Trump pressed the Attorney General to change electoral result in Supreme Court


Trump pressed the Attorney General to change electoral result in Supreme Court

Former President Trump fought to change the election result, according to reports.

Photo: Chip Somodevilla / Getty Images

The despair of the former president Donald trump seeing himself lose the elections led him to press legal arguments from the Department of Justice to defend “fraud” before the Supreme Court.

This was revealed by the former interim attorney general Jeffrey rosen to congressmen, to whom he spoke about how the former president asked the country’s top legal official in late December about a draft of “Complaint of conspiracy” to annul the results of the 2020 elections, according to information obtained by Political.

Rosen had convinced former President Trump that the lawsuit was not a good idea, according to a new piece of information about the interim prosecutor’s statement.

It is added that the former Republican president constantly presented new theories about the electoral process, which the lawyers of the Department of Justice considered “preposterous.”

“Trump mentioned the 54-page legal document in a phone call with Rosen in late December, weeks after losing the 2020 election to Joe Biden.“Says the report.

It was originally promoted by a group led by Kurt Olsen, a lawyer who had represented Texas before the Supreme Court, where he lost.

“The lawsuit, inspired by the Texas lawsuit, would have prompted the Supreme Court to declare that the Electoral College votes of six key states lost by Trump ‘could not be counted’, due to unfounded accusations of fraud,” it says.

The arguments did not convince Rosen, but he was not the only one, the document had expert views of the DOJ Office of the General Counsel, which helped to justify why the motion could not be presented.

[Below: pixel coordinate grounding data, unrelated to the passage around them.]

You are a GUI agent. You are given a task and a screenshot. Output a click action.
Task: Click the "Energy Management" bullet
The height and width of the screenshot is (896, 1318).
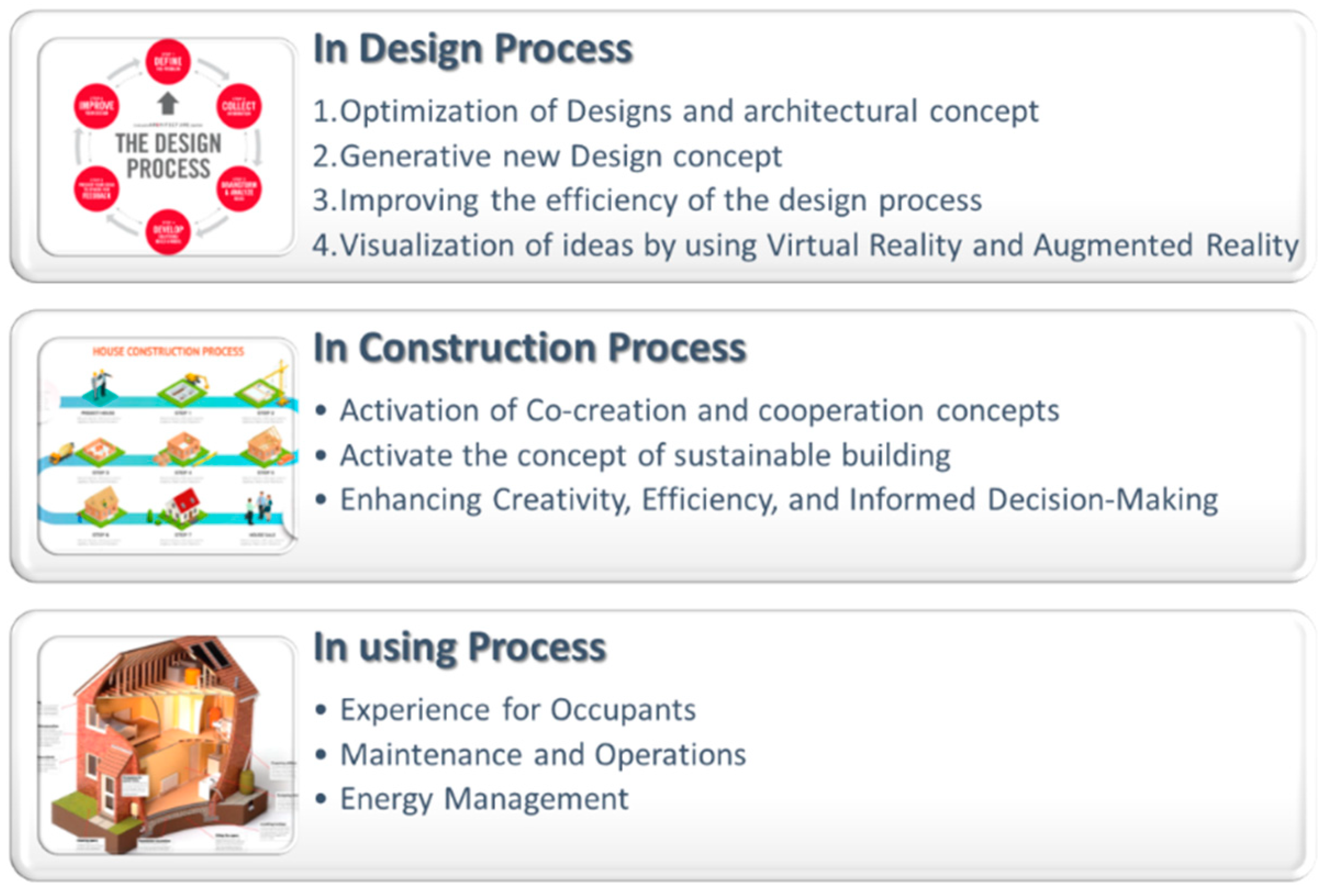[x=484, y=799]
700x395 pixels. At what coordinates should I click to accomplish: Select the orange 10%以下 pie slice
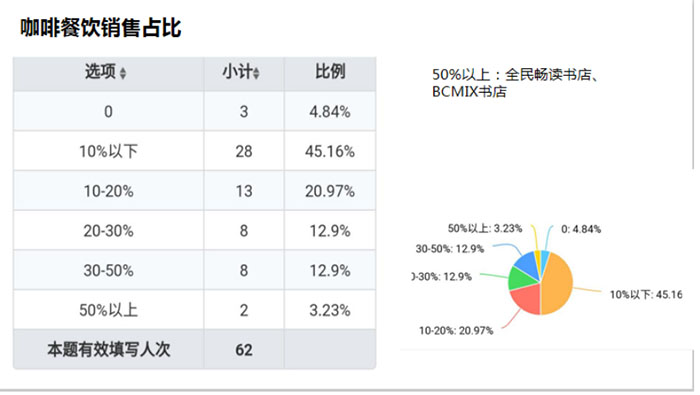click(558, 283)
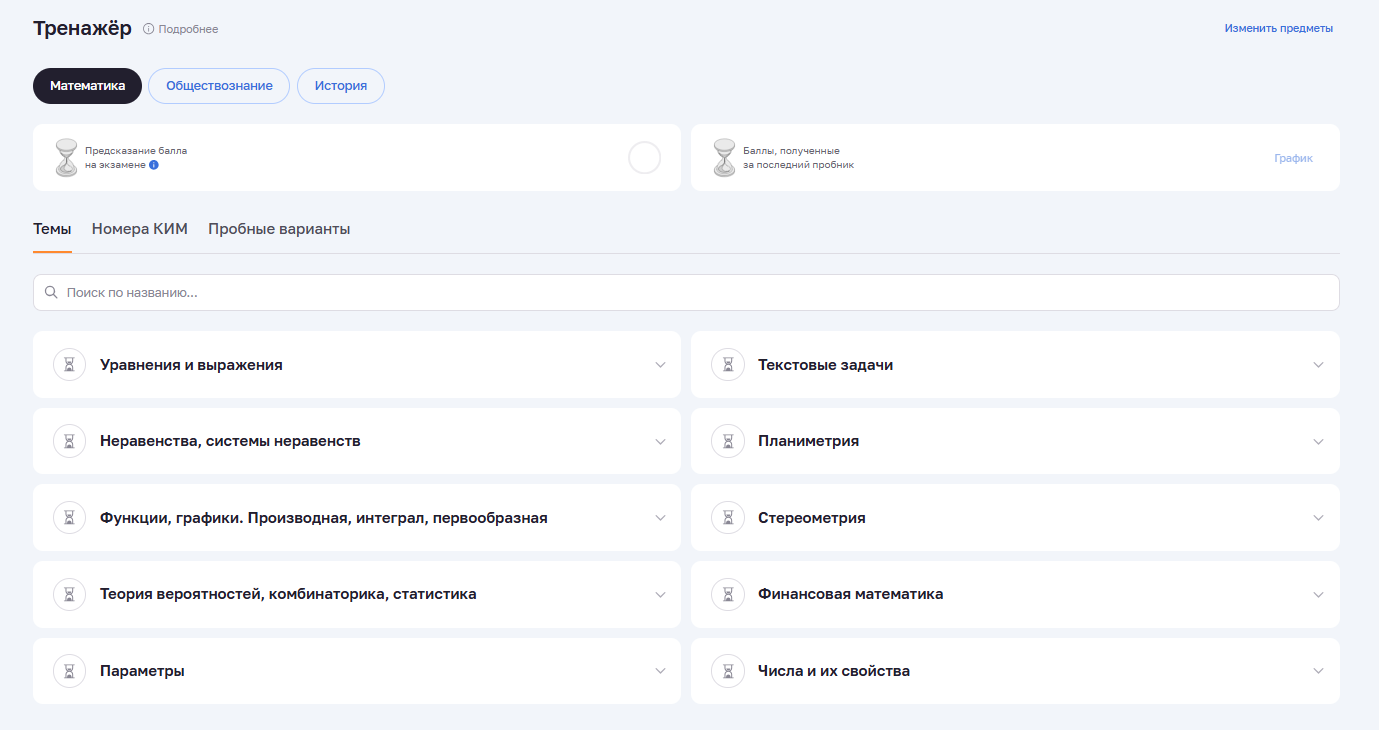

Rosen had to tell the former president that he would not file the complaint and although he would have been upset, he did not fire him.

In addition to that revelation, on the weekend the senator Richard Blumenthal (Connecticut) gave interviews to CNN and MSNBC, where he expressed concern about Rosen’s information.

“There are many reasons to believe that more people besides Jeffrey Clark participated in this plan,” Blumenthal said on CNN. “And there are reasons, more than enough, to think that some type of criminal accusation may be appropriate”.